By August 1962, they sent the completed story treatment to Burbank, where it was returned as "rejected" by the Disney studios. McGowan, upset at the rejection, suggested selling the treatment elsewhere, but later learned Disney was staying at the Connaught in London. McGowan then slipped the treatment into an envelope for Disney to read at the hotel desk. Disney contacted McGowan, stating he had liked the treatment and would meet with Tytle in Lisbon, Portugal. On August 29, during their flight back to London, Disney told Tytle to purchase the story for a live-action theatrical film, with McGowan as director. Disney also recommended further story revisions, one of which was eliminating one of the kitten characters. 

The script revisions were later made in January and February 1963. In June 1963, Rowe had written a letter to Disney addressing his displeasure of the script revisions, in which Tytle responded to Rowe that the changes Disney approved of would be kept. However, the project was temporarily shelved, and in August 1963, Tytle suggested that The Aristocats should be reworked into an animated feature, to which Disney agreed. At Disney's recommendation, Tytle presented the project to Wolfgang Reitherman, who was directing The Jungle Book (1967), who agreed it would work as an animated film. For that reason, Disney temporarily shelved the project as the animation department was occupied with The Jungle Book (1967). In April 1964, story artist Otto Englander was assigned to work on the project. In November 1964, during a story meeting, Disney felt the cats should talk amongst themselves but never in front of the humans, in a similar approach as in One Hundred and One Dalmatians (1961). Because of the production delays, studio producer Bill Anderson advised Tytle to centralize his efforts on live action projects, and he was subsequently replaced by Winston Hibler.

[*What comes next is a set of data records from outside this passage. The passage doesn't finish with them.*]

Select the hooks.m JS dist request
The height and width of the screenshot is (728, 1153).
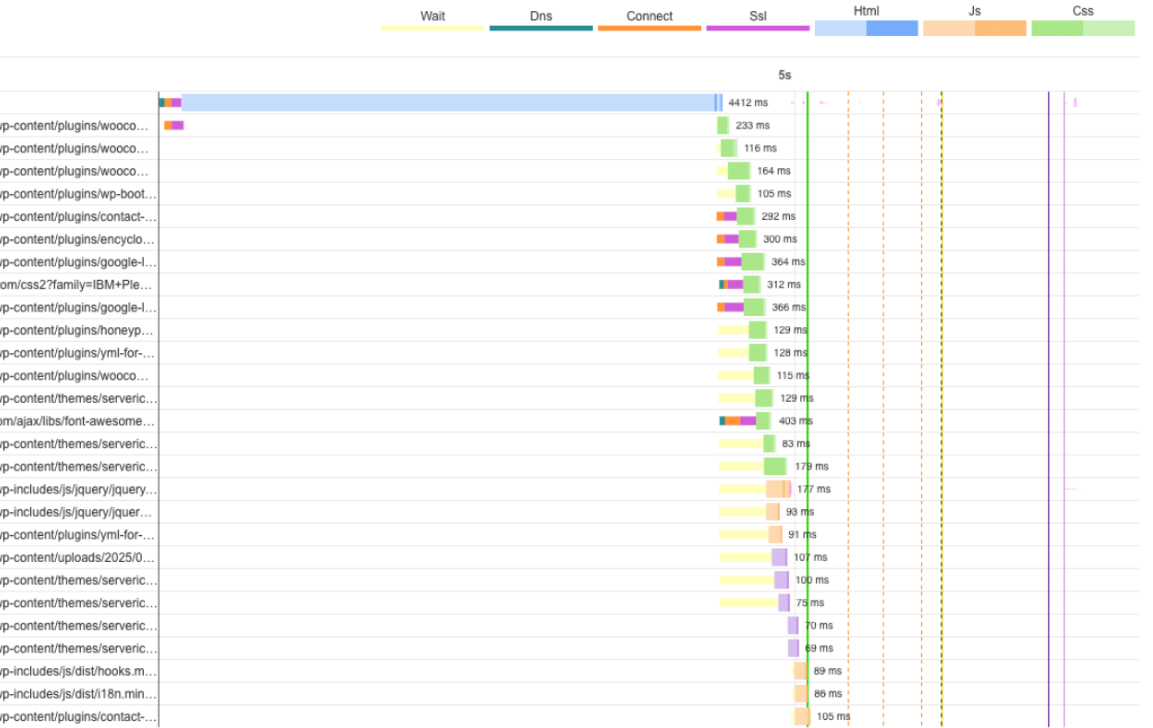pos(78,671)
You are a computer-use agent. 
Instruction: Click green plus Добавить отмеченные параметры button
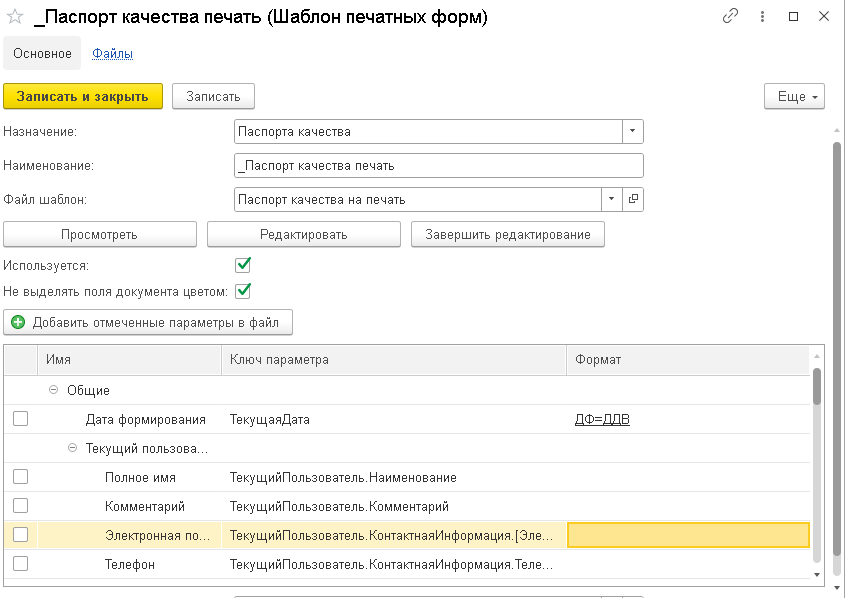tap(148, 323)
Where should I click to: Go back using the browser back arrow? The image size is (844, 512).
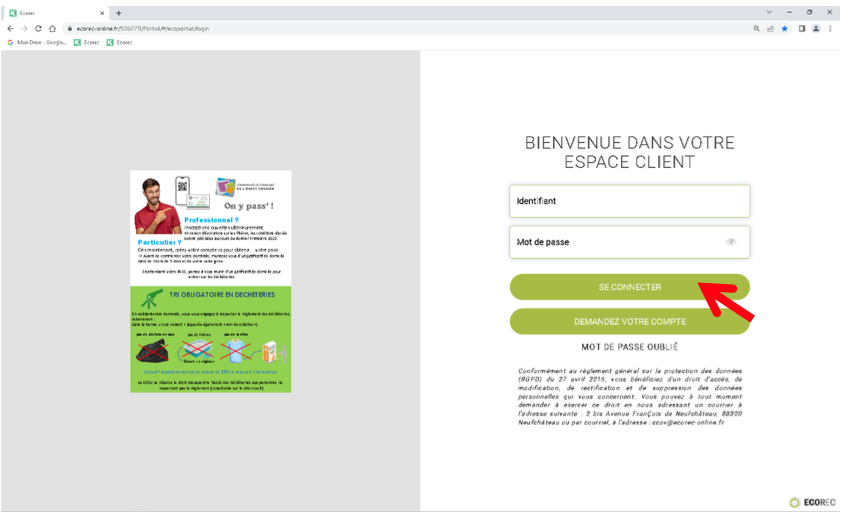(x=10, y=29)
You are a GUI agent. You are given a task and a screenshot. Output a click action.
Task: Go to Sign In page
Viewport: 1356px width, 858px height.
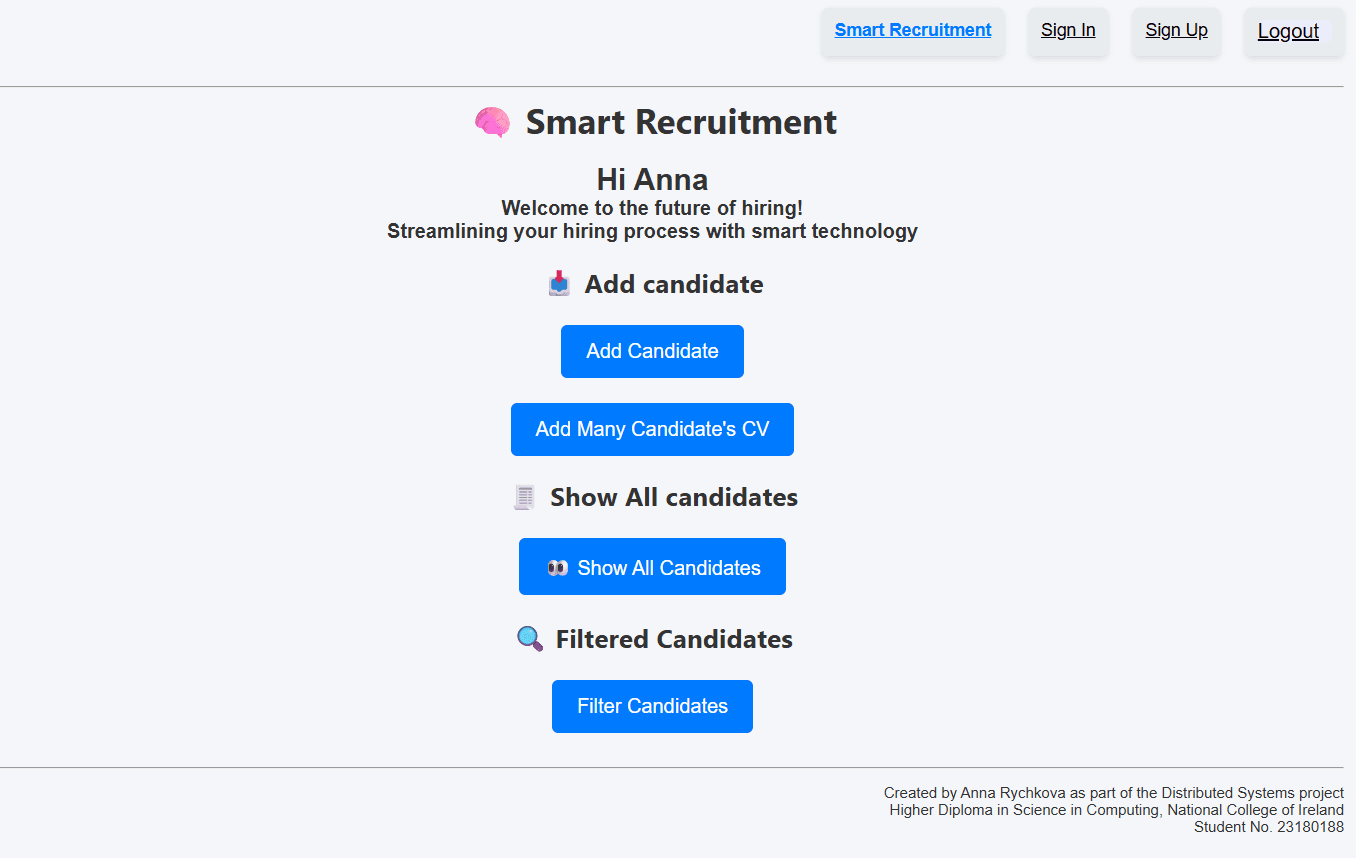1068,30
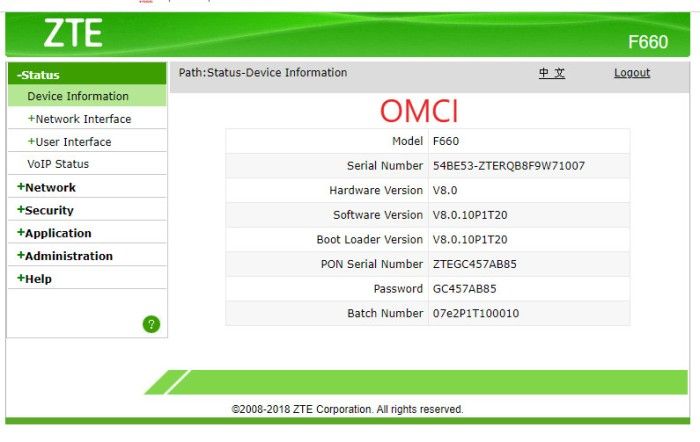
Task: Switch language using the 中文 link
Action: click(x=552, y=73)

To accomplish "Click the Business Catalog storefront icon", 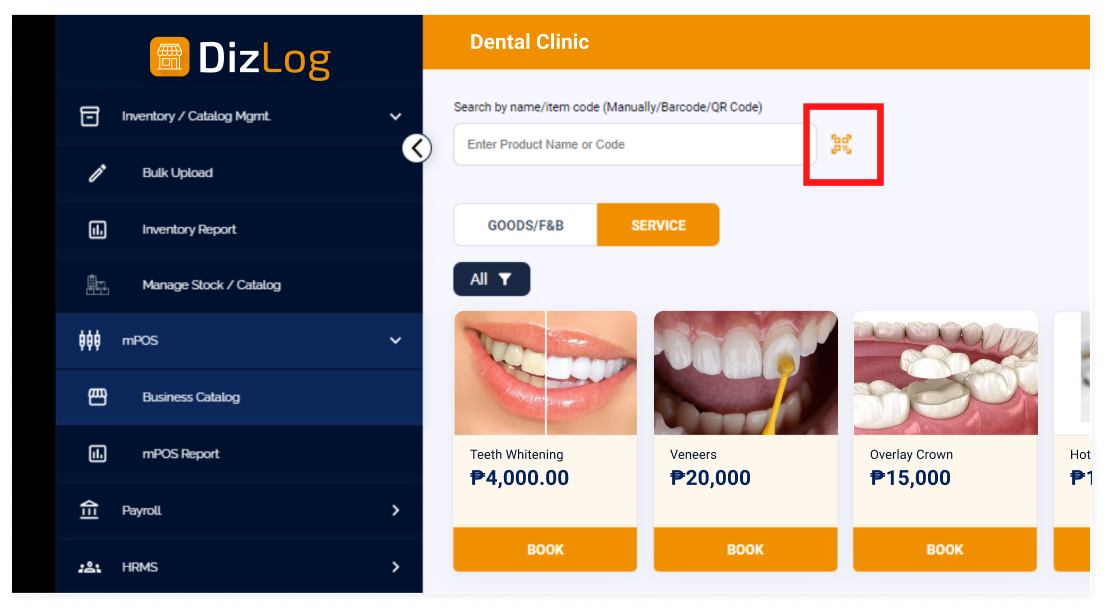I will click(x=98, y=397).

In 1966, Disney assigned Ken Anderson to determine whether The Aristocats would be suitable for an animated feature. With occasional guidance from Reitherman, Anderson worked from scratch and simplified the two stories into a story that focused more on the cats. Disney saw the preliminary sketches and approved the project shortly before his death. After The Jungle Book (1967) was completed, the animation department began work on The Aristocats. Reitherman assumed the producing duties, and later tossed out the more emotional story of Duchess's obsession to find human adopters befitting of her kittens' talents. Instead, the film would be retooled as an adventure comedy in the vein of One Hundred and One Dalmatians (1961). Furthermore, the character Elvira, the maid, who was intended to be voiced by Elsa Lanchester, was removed from the story placing Edgar as the central villain in order to better simplify the storyline.

Casting
As with The Jungle Book (1967), the characters were patterned on the personalities of the voice actors. In 1966, Disney contacted Phil Harris to improvise the script, and shortly after, he was cast to voice Thomas O'Malley. To differentiate the character from Baloo, Reitherman noted O'Malley was "more based on Clark Gable than Wallace Beery, who was partly the model for Baloo." Furthermore, Reitherman cast Eva Gabor as Duchess, remarking she had "the freshest femme voice we've ever had", and Sterling Holloway as Roquefort. Louis Armstrong was initially reported to voice Scat Cat, but he had to back out of the project due to illness. Out of desperation, Scatman Crothers was hired to voice the character under the direction to imitate Armstrong. Pat Buttram and George Lindsey were cast as the farm dogs, which proved to be popular with the filmmakers that another scene was included to have the dogs when Edgar returns to the farm to retrieve his displaced hat and umbrella.

Animation
Ken Anderson spent eighteen months developing the design of the characters. Five of Disney's legendary "Nine Old Men" worked on it, including the Disney crew that had been working 25 years on average. Originally, O'Malley was going to be drawn with stripes to have him resemble a tabby cat, but this was dropped after Reitherman remembered the difficulty in animating Shere Khan in The Jungle Book.

Music
The Aristocats was the last Disney animated feature Robert and Richard Sherman worked on as staff songwriters, growing frustrated by the studio's management following Disney's death. While employed, the Sherman Brothers completed their work on the film, but they would not return back to Disney until they were asked to compose songs for The Tigger Movie (2000).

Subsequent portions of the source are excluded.